_TASK OBJECTIVE_. Your answer must be an exact copy of the records below.

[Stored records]
----------------

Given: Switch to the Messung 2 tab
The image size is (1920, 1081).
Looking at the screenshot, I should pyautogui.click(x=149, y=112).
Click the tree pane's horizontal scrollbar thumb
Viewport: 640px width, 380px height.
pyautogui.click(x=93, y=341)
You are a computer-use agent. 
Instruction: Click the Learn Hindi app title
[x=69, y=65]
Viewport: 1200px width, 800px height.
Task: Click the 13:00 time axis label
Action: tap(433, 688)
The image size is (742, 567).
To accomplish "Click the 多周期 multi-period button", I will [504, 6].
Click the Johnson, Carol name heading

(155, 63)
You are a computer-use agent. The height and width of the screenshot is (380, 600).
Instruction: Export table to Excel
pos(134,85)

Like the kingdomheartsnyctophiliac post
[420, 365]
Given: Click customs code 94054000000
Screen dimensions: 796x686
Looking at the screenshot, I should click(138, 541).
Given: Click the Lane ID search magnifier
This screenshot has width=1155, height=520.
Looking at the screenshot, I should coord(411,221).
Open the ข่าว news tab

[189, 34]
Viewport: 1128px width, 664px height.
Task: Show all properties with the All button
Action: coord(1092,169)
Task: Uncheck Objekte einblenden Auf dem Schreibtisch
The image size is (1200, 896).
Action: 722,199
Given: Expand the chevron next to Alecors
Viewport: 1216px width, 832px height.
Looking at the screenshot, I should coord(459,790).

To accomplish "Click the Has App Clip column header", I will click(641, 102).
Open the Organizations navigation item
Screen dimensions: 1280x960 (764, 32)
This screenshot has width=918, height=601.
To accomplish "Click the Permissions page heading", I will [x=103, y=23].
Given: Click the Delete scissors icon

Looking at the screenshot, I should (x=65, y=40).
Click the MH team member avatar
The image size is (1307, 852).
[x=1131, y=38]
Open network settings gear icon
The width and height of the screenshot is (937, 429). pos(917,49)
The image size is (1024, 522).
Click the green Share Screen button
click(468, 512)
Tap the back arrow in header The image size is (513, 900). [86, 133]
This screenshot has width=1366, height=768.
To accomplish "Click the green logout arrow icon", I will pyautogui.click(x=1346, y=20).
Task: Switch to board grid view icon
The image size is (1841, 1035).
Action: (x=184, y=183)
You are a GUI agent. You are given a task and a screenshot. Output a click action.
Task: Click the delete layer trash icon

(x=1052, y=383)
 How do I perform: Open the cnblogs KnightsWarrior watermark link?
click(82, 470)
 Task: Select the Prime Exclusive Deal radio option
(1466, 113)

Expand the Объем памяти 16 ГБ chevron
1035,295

----------------

_RESPONSE BOX_.
Given: Switch to the Messung 2 tab
The image size is (1920, 1081).
Looking at the screenshot, I should pyautogui.click(x=149, y=112).
Click the tree pane's horizontal scrollbar thumb
Viewport: 640px width, 380px height.
pyautogui.click(x=93, y=341)
You are a computer-use agent. 
Instruction: Click the Learn Hindi app title
[x=69, y=65]
Viewport: 1200px width, 800px height.
Task: Click the 13:00 time axis label
Action: tap(433, 688)
The image size is (742, 567).
To accomplish "Click the 多周期 multi-period button", I will [504, 6].
Click the Johnson, Carol name heading

(155, 63)
You are a computer-use agent. The height and width of the screenshot is (380, 600).
Instruction: Export table to Excel
pos(134,85)

Like the kingdomheartsnyctophiliac post
[420, 365]
Given: Click customs code 94054000000
Screen dimensions: 796x686
Looking at the screenshot, I should click(138, 541).
Given: Click the Lane ID search magnifier
This screenshot has width=1155, height=520.
Looking at the screenshot, I should coord(411,221).
Open the ข่าว news tab

[189, 34]
Viewport: 1128px width, 664px height.
Task: Show all properties with the All button
Action: coord(1092,169)
Task: Uncheck Objekte einblenden Auf dem Schreibtisch
The image size is (1200, 896).
Action: 722,199
Given: Expand the chevron next to Alecors
Viewport: 1216px width, 832px height.
Looking at the screenshot, I should coord(459,790).

To accomplish "Click the Has App Clip column header", I will click(641, 102).
Open the Organizations navigation item
Screen dimensions: 1280x960 (764, 32)
This screenshot has width=918, height=601.
To accomplish "Click the Permissions page heading", I will [x=103, y=23].
Given: Click the Delete scissors icon

Looking at the screenshot, I should (x=65, y=40).
Click the MH team member avatar
The image size is (1307, 852).
[x=1131, y=38]
Open network settings gear icon
The width and height of the screenshot is (937, 429). pos(917,49)
The image size is (1024, 522).
Click the green Share Screen button
click(468, 512)
Tap the back arrow in header The image size is (513, 900). [86, 133]
This screenshot has width=1366, height=768.
To accomplish "Click the green logout arrow icon", I will pyautogui.click(x=1346, y=20).
Task: Switch to board grid view icon
The image size is (1841, 1035).
Action: (x=184, y=183)
You are a GUI agent. You are given a task and a screenshot. Output a click action.
Task: Click the delete layer trash icon

(x=1052, y=383)
 How do I perform: Open the cnblogs KnightsWarrior watermark link?
click(82, 470)
 Task: Select the Prime Exclusive Deal radio option
(1466, 113)

Expand the Объем памяти 16 ГБ chevron
1035,295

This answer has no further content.